→ **Work instructions**
In the lines below, swap "option arrow" for "dropdown arrow" and leave everything else as it is.

==*==

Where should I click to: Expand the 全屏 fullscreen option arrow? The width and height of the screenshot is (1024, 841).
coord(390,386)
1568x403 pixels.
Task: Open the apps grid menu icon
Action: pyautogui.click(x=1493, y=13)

==*==

→ **Task solution**
Where should I click to: Expand the 全屏 fullscreen dropdown arrow? The width and height of the screenshot is (1024, 841).
coord(390,386)
1568x403 pixels.
Task: Open the apps grid menu icon
Action: pyautogui.click(x=1493, y=13)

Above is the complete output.